Теперь склонила голову Биэль, ниже и почтительнее, однако весьма далеко от придворного челобитья. Как младший старшему, а не слуга — господину.
— Сколько? — спросил Оттовио, решив, что если уж беседа все-таки завязалась, некоторые вещи можно прояснить и голосом, дав отдых утомленным глазам.
— Две тысячи сто тридцать жандармов, — ответила маркиза и тут же поправилась. — Копий жандармов.
— Хорошо, — кивнул император, шевеля пальцами, черно-синими от въевшихся чернил.
В коридоре что-то уронили, послышалась ругань и звук оплеухи, затем рявкнул стражник, и дальше нерадивые трудились молча.
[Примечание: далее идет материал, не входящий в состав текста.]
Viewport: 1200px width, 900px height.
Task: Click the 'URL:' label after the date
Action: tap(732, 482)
Работа шла, несмотря на поздний час. Император пожелал молельную, обустроенную по собственному вкусу — император получит ее.
Оттовио тяжело вздохнул и посмотрел на заваленный пергаментом и бумагами стол. Точнее на сложное сооружение в центре которого находился стол, а по обе стороны в виде рогов полумесяца растягивались тумбы, шкафы, опять столы, пюпитры… И конечно же бумаги, бумаги, еще больше исписанных бумаг с расчетами, прошениями, отчетами, просьбами.
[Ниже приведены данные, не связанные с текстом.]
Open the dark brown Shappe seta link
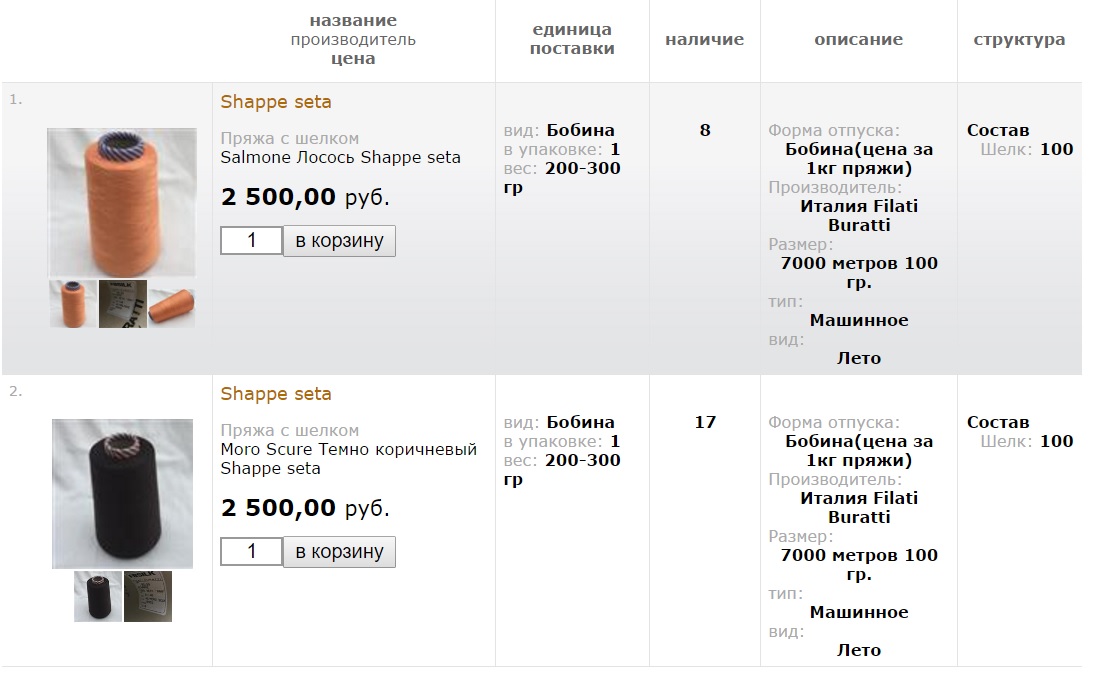pos(276,394)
— Воистину, каждый мальчик желает стать могущественным правителем, — грустно подумал вслух Оттовио. — И никто не ждет, что могущество — в первую и главную очередь не бешеная скачка в первых рядах войска навстречу победам. Это кропотливая работа, не терпящая небрежения.
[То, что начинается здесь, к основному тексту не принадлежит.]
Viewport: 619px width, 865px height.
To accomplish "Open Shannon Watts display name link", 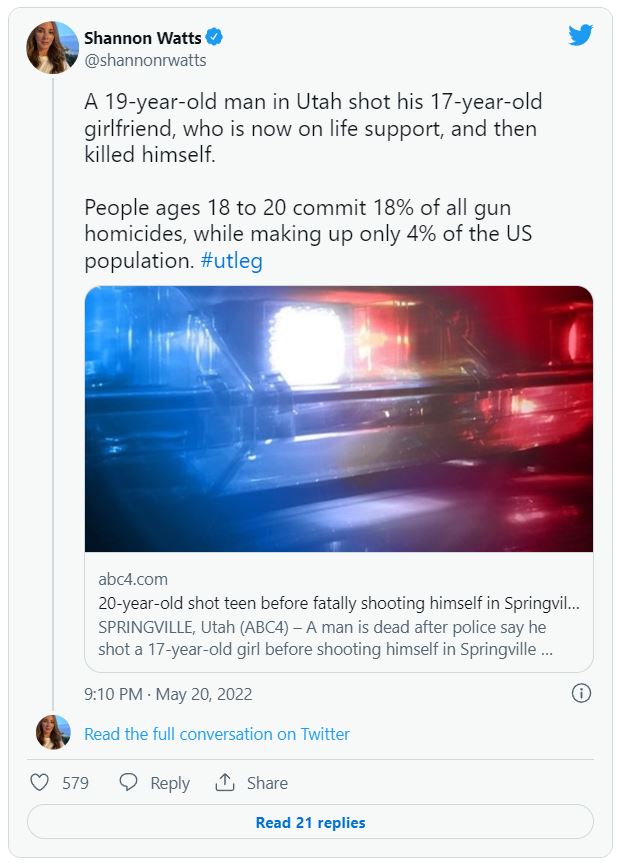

— Да, мой император, — согласилась Биэль. Лицо маркизы казалось бледно-мраморным из-за обилия пудры, глаза прикрывала крошечная вуаль, якобы от яркого света, но молодой император хорошо знал свое ближайшее окружение и видел, что полупрозрачная ткань скрывает синяки вокруг глаз. И темные круги, похожие на грим ярмарочного фигляра, происходят отнюдь не из-за усталости. Впрочем, Оттовио действительно многому научился за минувший год, в том числе — не стремиться лезть в жизнь и душу тех, кто и так справляется с обязанностями. Если благородная дочь Вартенслебен изволит печалиться — это ее неотъемлемое право. До тех пор, пока на стол повелителю ложатся по-прежнему безукоризненные и выверенные отчеты о состоянии финансов Двора и продолжающемся наборе вооруженной силы.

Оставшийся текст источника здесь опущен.